Each month I’ve been looking back at some of my favourite books I read during the years 2007 ‘“ 2010. These are some of my favourite books I read in October in each of those years. October seems to have been another great month for books as I rated so many 5/5, but I’m highlighting just one for each month in this post. Revisiting these books makes me want to re-read all of them.

Click on the titles to see my original reviews.

2007

Crossing to SafetyCrossing To Safety by Wallace Stegner – was Wallace Stegner’s last novel published when he was 78 years old. It’s a beautiful, and thought provoking novel and I loved it. It’s a story about love, marriage, friendship, relationships, ambition, illness and death; in other words it’s about life and death. In essence, the novel recounts the lives of two couples who first met during the Depression in 1930s America and the joys and difficulties they encounter throughout their lives.

The painful honesty of this book in portraying life’s happiness, joy, pathos and sorrow is what touched me the most and makes it a book to remember and treasure.

2008

Behavior Of MothsThe Behaviour of Moths by Poppy Adams, a brilliant book! It’s the story of two sisters, Ginny and Vivi. Vivi, the younger sister left the family mansion 47 years earlier and returns unexpectedly one weekend. Ginny, a reclusive moth expert has rarely left the house in all that time. What happens when they meet again is shocking to both of them. It’s a story full of mystery and suspense as it is revealed that the two have very different memories of their childhood and the events of the past.

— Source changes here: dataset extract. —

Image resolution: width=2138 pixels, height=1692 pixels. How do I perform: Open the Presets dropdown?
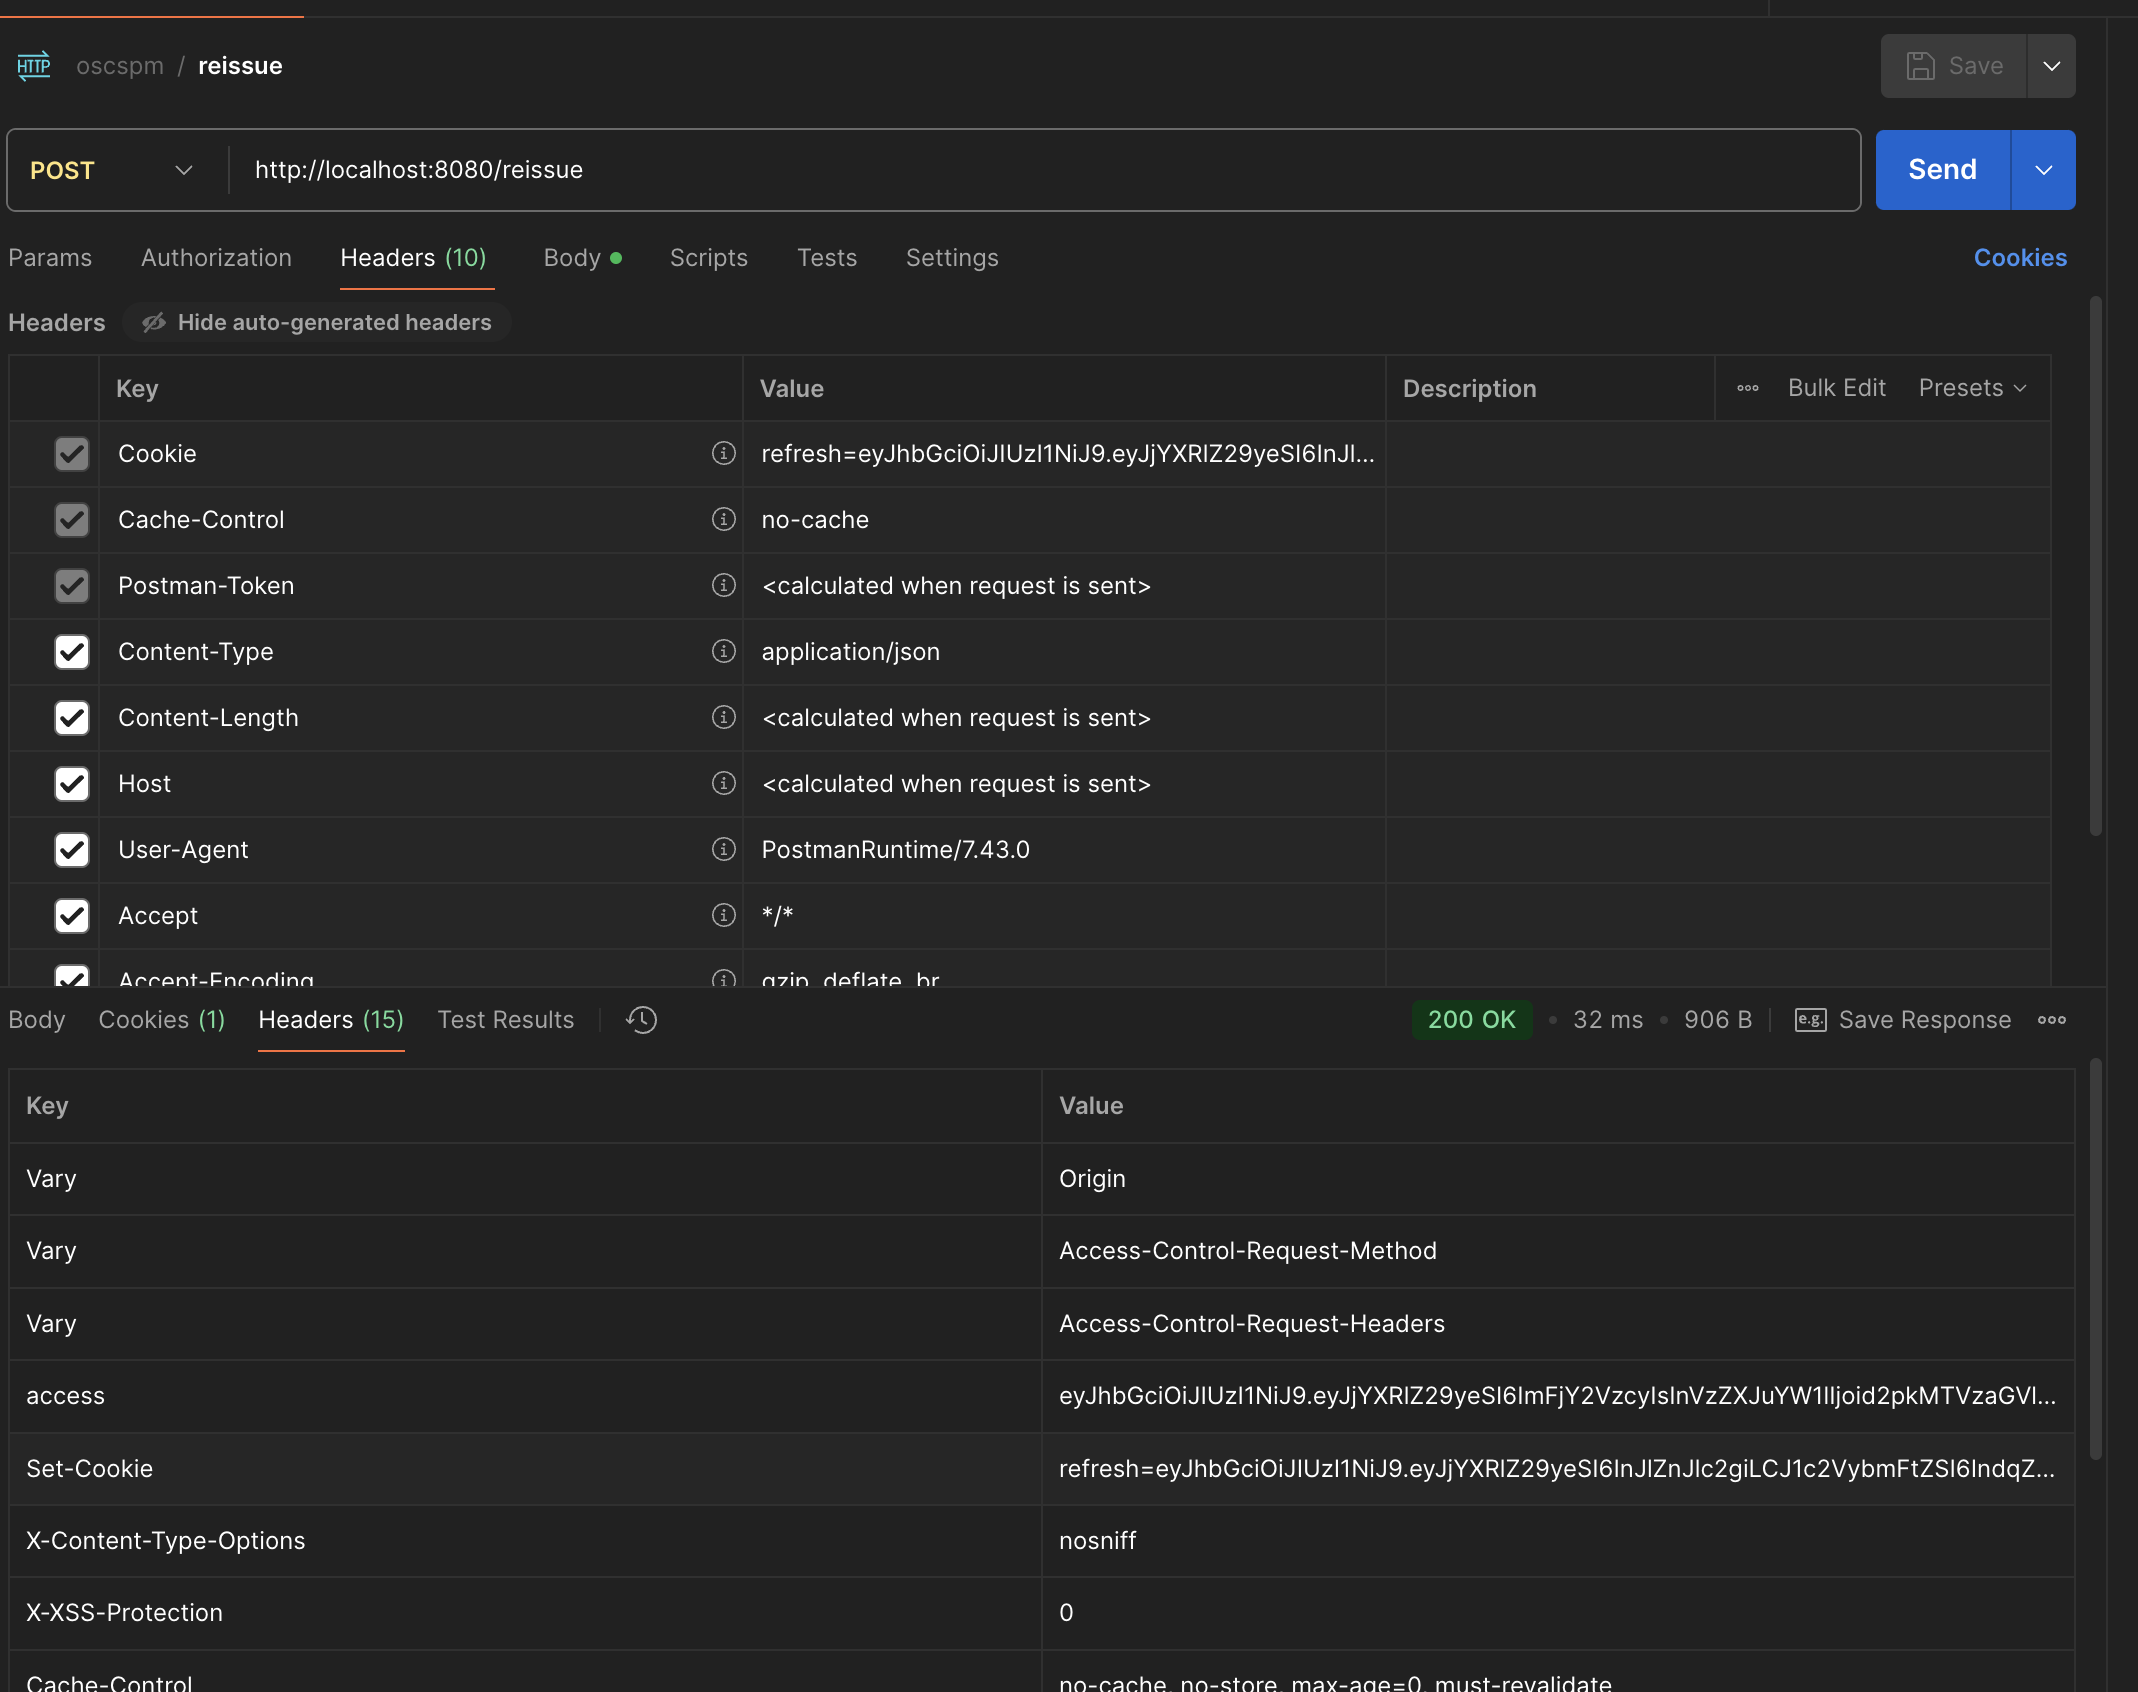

Two events in particular affected their lives. The first is when Vivi aged 8 fell from the bell tower and nearly died. She was impaled on an iron stake and as a result lost her ability to have children; the second when Maud, their mother died having tripped down the cellar steps changing their lives for ever.

And I loved all the detail about moths. They are not an aside but are integral to the story.

2009

The ComplaintsI thought The Complaints by Ian Rankin was one of the best books I read in 2009.

It’s the first book featuring Inspector Malcolm Fox of the PSU, or Professional Standards Unit, part of the Complaints and Conducts office.  The PSU is sometimes called  ‘˜the Dark Side’. He is asked to investigate DS Jamie Breck, a likeable young cop who is allegedly involved in a paedophile site run by an Aussie cop in Melbourne. Then Jude’s partner, Vince is murdered and Breck is the investigating officer. As Fox gets to know him it becomes increasingly difficult for him to know just who he can trust. Just who is the good guy?

I grew to really like Fox, yet another divorced cop with a drink problem. He is a good guy, he plays by the rules and looks after his family. He’s bit of a philosopher, an outsider mistrusted and hated by other cops.

2010

Quite Ugly One Morning (Jack Parlabane, #1)Quite Ugly One Morning by Christopher Brookmyre begins with a graphic description of a particularly nasty murder scene, which is normally guaranteed to make me stop reading. But it would have been a great shame if I’d let it put me off this book, because I thoroughly enjoyed it. It was  first published in 1998 when it won the First Blood Award for best crime novel of that year.

The dead man is Dr Ponsonby, a well- respected doctor working for the Midlothian NHS Trust in Edinburgh. Investigative journalist, Jack Parlabane gets involved as he lives in the flat above Ponsonby and the terrible smell coming up from below leads him into the murder scene. It soon becomes apparent to the reader who did the murder and it is the motive behind it that needs to be ferreted out.  It’s fast, full of action, and surprisingly funny.